Diversi studi dimostrano che chi pratica uno sport a livello amatoriale ha maggiori capacità di concentrazione, attenzione e autocontrollo. E migliori risultati in pagella!

Vuoi avere voti più alti a scuola? Iscriviti a nuoto! Non è il ricatto di un professore che come secondo lavoro fa l’istruttore, ma la sintesi di alcuni interessanti studi che certificano la stretta relazione nei bambini tra la pratica dell’attività sportiva e il buon rendimento scolastico.

Il primo studio, pubblicato su Journal of Pediatrics, ha preso in esame circa 2000 bambini e ragazzi dai 6 ai 18 anni analizzando il loro fisico, la composizione corporea e lo sport praticato, incrociando poi questi dati con le valutazioni che i giovani ottenevano a scuola.

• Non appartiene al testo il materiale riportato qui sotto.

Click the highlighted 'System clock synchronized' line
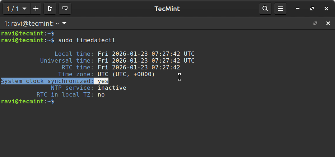55,81
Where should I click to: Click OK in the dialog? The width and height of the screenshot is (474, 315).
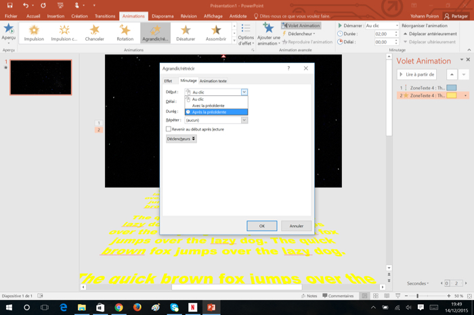tap(261, 226)
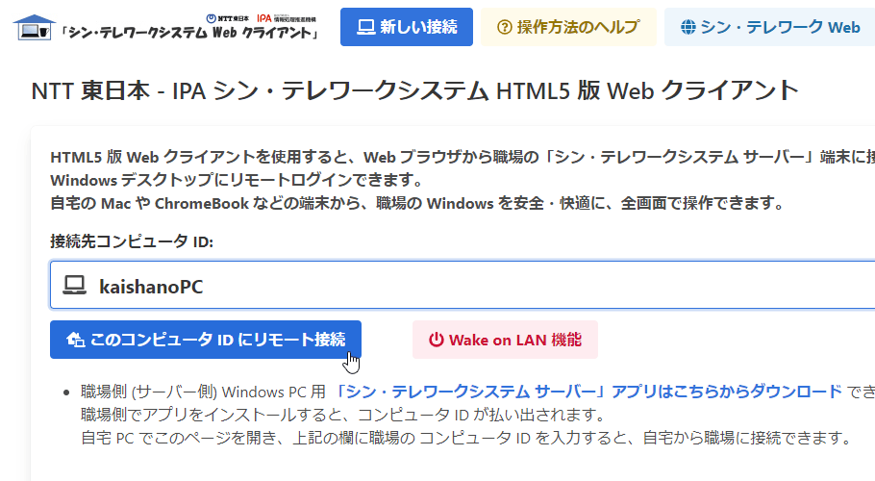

È emerso che chi praticava attività fisica in modo regolare, in particolare sport aerobici in cui è presente una componente di velocità e coordinazione, aveva voti più alti di chi invece preferiva stare sul divano a giocare alla Playstation. Discorso differente per gli sport a forte componente muscolare che sembra non abbiano influenze in questo senso.

Il secondo studio preso in considerazione, invece, è stato svolto su circa 2700 ragazzi e dimostra tra le varie cose che lo sport ha effetti sulla quantità e qualità dei compiti svolti a casa: il 48% degli atleti si dedica allo studio a casa per tre ore in più alla settimana rispetto a coloro che non fanno attività extra-curricolare. E pensare che secondo alcuni genitori fare sport porta via tempo allo studio!

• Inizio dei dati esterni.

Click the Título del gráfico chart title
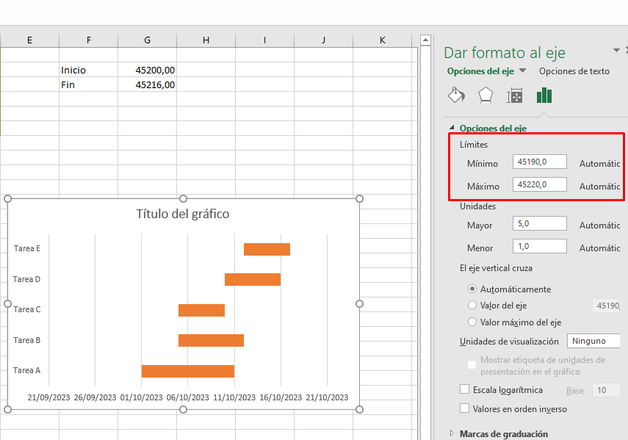This screenshot has height=440, width=628. [183, 214]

Inoltre, gli sportivi che frequentavano scuole medie e superiori perdevano il 51% in meno di giorni di scuola e presentavano il 42% in meno di assenze ingiustificate.

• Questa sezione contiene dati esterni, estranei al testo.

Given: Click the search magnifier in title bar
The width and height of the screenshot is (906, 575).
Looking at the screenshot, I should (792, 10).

La ricerca, realizzata dall’Università del Montreal e pubblicata su Annals Journal of Health Promotion, mostra come capacità di concentrazione, livello di attenzione, autocontrollo e migliori risultati scolastici sono i maggiori benefici collegati ad una regolare attività sportiva extracurricolare.

Perché lo sport sembra far così bene al cervello?

Tra i benefici del fare sport si trovano voci come la riduzione di stress e depressione, l’aumento di autostima, autocontrollo e sensazione di benessere, oltre che una migliore circolazione del sangue e ossigeno.

Nella pratica, per i bambini e ragazzi, questo si traduce in un migliorare sia il comportamento che il rendimento scolastico, oltre ad un senso di autodisciplina che imparano nel seguire delle regole e rispettare le altre persone.

Inoltre, uno studente abituato a fare sport tende ad essere più organizzato in quanto conosce i suoi impegni e ha delle priorità.

Per concludere si può affermare che l’attività fisica ha un impatto positivo sia sulle capacità cognitive e attitudinali che sulla crescita del cervello in termini di plasticità e connessioni tra i neuroni. Chi fa sport ha un maggiore afflusso di ossigeno al cervello e un incremento nel livello dei neurotrasmettitori.

Ora non resta che provare: iscrivete i vostri bimbi allo sport preferito e controllate se i voti, con il tempo, miglioreranno!